Leaving out Alaska, where most of the land is unsuitable for agriculture (and so would have a very cheap rent for agricultural purposes), the US has about 1.9 billion acres total, based on this source. Let me approximate by treating the agriculture-equivalent rent in Alaska as zero and the agriculture-equivalent rent for the rest of the US as $140 an acre, based on the graph just above. Multiplying 1.9 billion acres by a rent of $140 per acre implies total agriculture-equivalent rent of $266 billion per year. Rounding down, nominal US GDP in 2012 was $16 trillion (see FRED), so agriculture-equivalent rent is about 1.7% of GDP. That is, indeed, a relatively small fraction of the value of GDP. 

Coda A. Given that the Second Treatise was published in 1689, John Locke deals well with the confusing fact that, while the rents of agricultural land are a small fraction of GDP, the purchase prices of agricultural land would be substantial relative to GDP. This is because ownership of a piece of land entitles one to the rents on that land for many years. John Locke didn't have the tools to talk clearly about the capitalized value of land relative to rents, but I interpret his discussion of the importance of money for land values as a gesture toward the capitalization of rents. He talks about the durability of money, but the real point is the durability of the land itself. (See below for all of this.)

According to William Larson of the Bureau of Economic Analysis, all US land was worth $23 trillion in current prices in 2009, which was 23/14.5 or about 159% of GDP in 2009. William Larson also writes that "Agricultural land is 47% of the total land area of the U.S., while consisting of 8% of its total value." That implies that agricultural land was worth about 13% of one year's worth of GDP in 2009. The value as a fraction of GDP will have fluctuated since then, but it is probably somewhere around there now.

Coda B. While the rents from raw land can be taxed away without distortion in Henry George fashion, it is not at all clear that the "location, location, location" portion of the urban land rent can be taxed without distortion, since it might discourage developers from trying to put together useful urban combinations. Note that this "location, location, location" portion of the rent is still distinct from the rent of the building on top of the land. Developers try to internalize the value of having buildings on land nearby by also owning the land nearby and building on it or otherwise developing it in ways they hope are appealing. To the extent they create some of the "location, location, location" value by making a piece of land an attractive location through building nearby, they should be rewarded for this activity.
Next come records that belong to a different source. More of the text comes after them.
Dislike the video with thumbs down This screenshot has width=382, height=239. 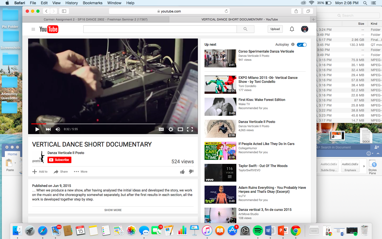point(191,172)
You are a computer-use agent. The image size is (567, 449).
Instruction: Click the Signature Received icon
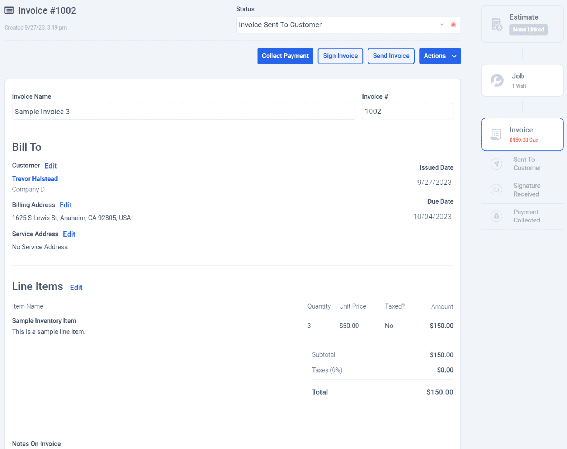click(x=496, y=190)
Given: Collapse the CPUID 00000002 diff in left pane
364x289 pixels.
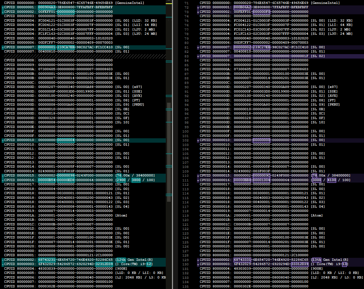Looking at the screenshot, I should click(2, 11).
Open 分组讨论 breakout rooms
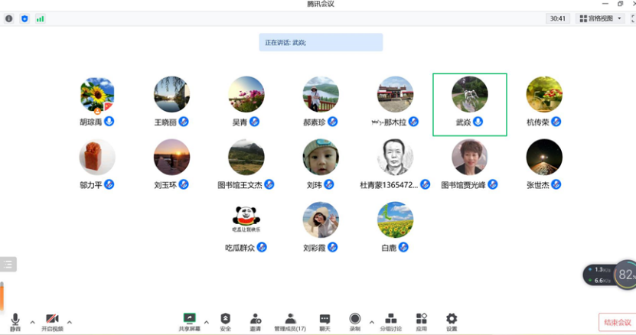636x335 pixels. click(390, 320)
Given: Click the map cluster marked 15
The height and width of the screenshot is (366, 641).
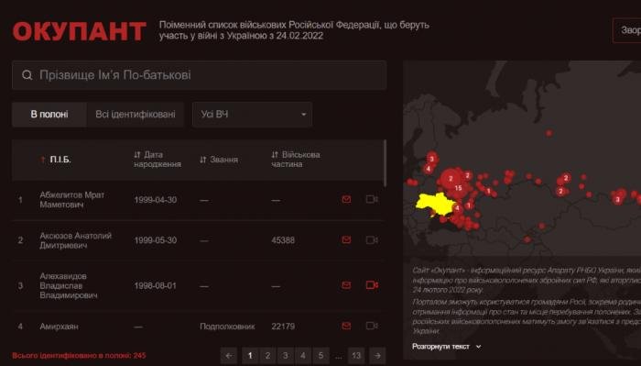Looking at the screenshot, I should (x=458, y=188).
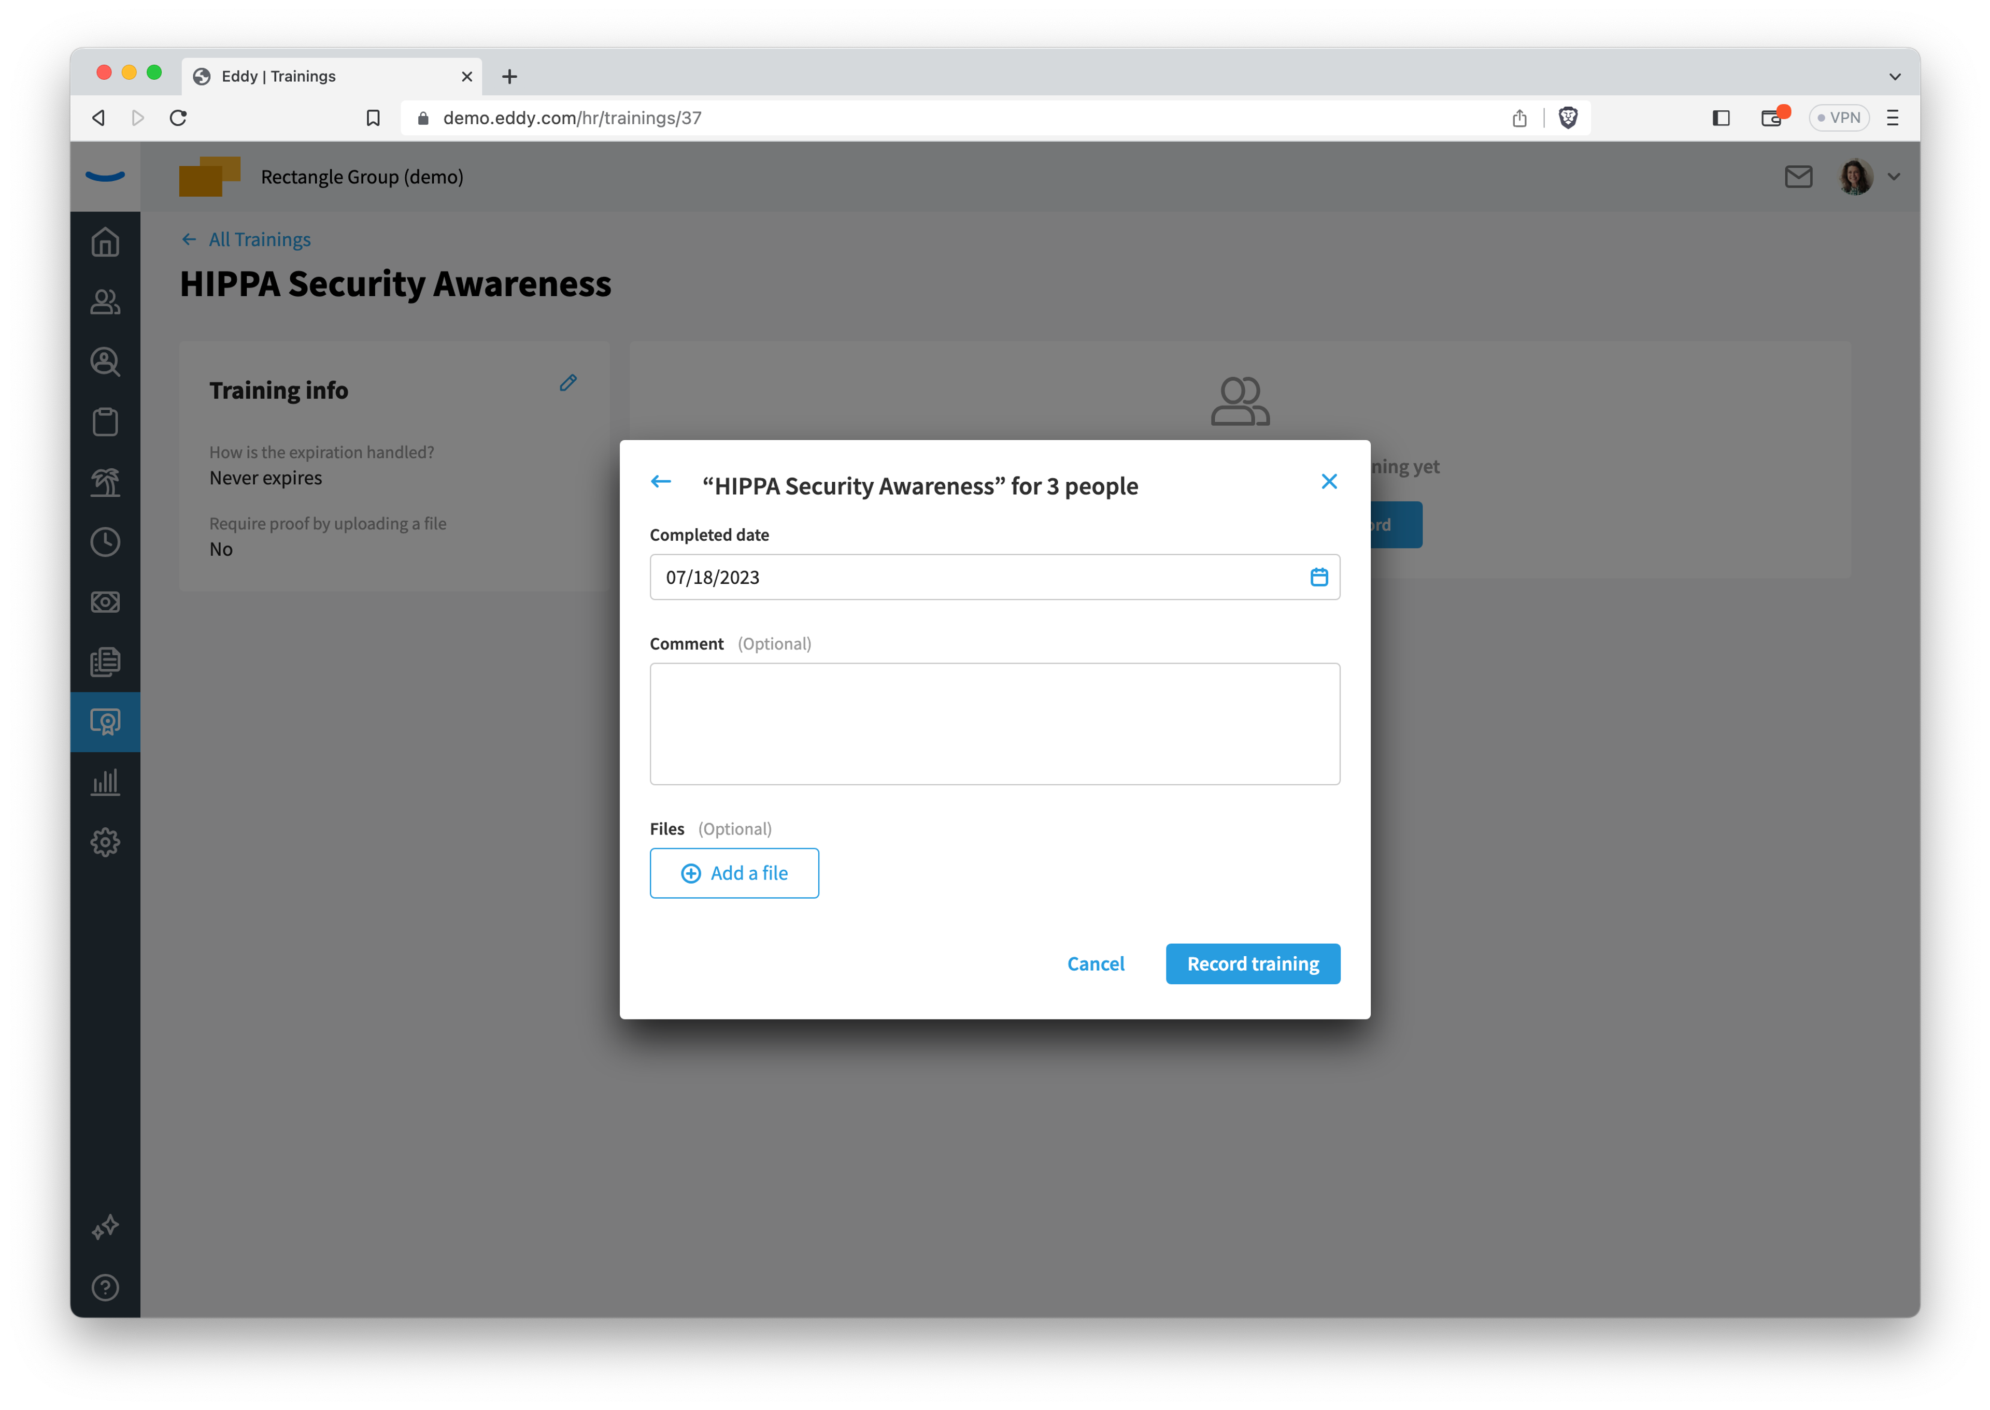The height and width of the screenshot is (1410, 1990).
Task: Open the People icon in the sidebar
Action: [105, 302]
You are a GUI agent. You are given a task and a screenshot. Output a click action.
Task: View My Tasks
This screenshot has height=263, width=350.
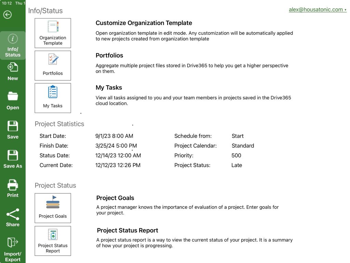tap(52, 98)
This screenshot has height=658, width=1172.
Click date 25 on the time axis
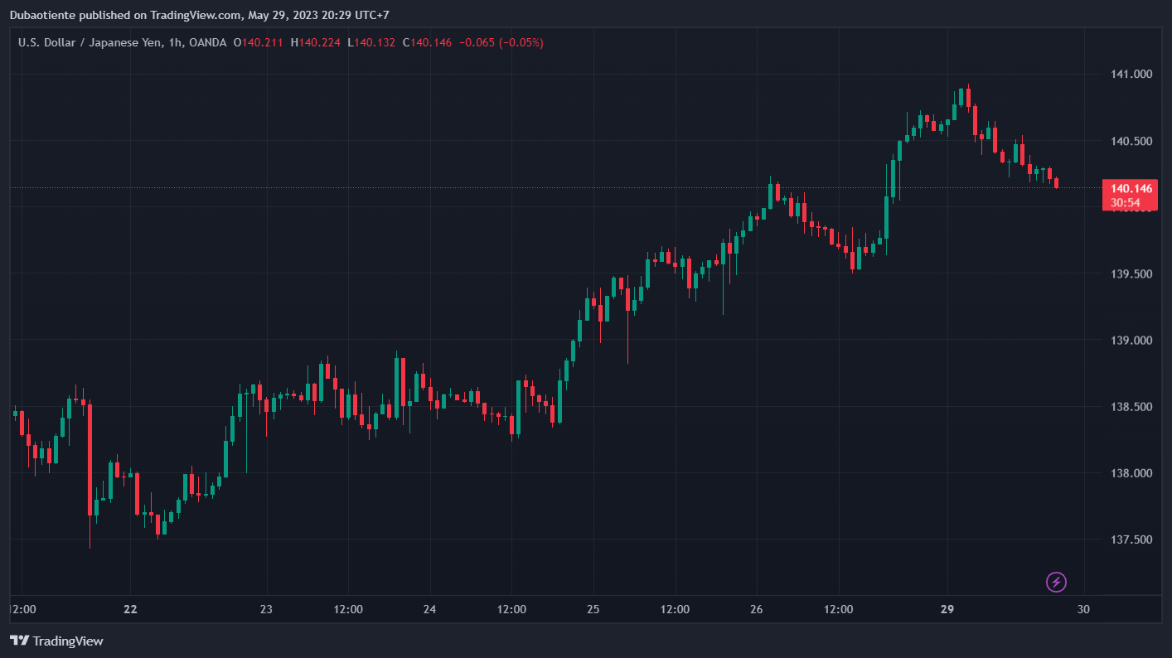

Taxing away the "location, location, location" value takes away that reward. 

Coda C. One of the things much scarcer and more expensive than land to be owned within an existing political system is land that is politically virgin land that would allow one to do a new political experiment without going through the cost of a rebellion. John Locke would be sympathetic to the desire for politically virgin land. Looking toward the future, there is the possibility that water, rock and metal from asteroids will enable people to construct space stations that can serve as politically virgin "land." If so, we may see more political experiments in the future. 

Don't miss other John Locke posts. Links at "John Locke's State of Nature and State of War." 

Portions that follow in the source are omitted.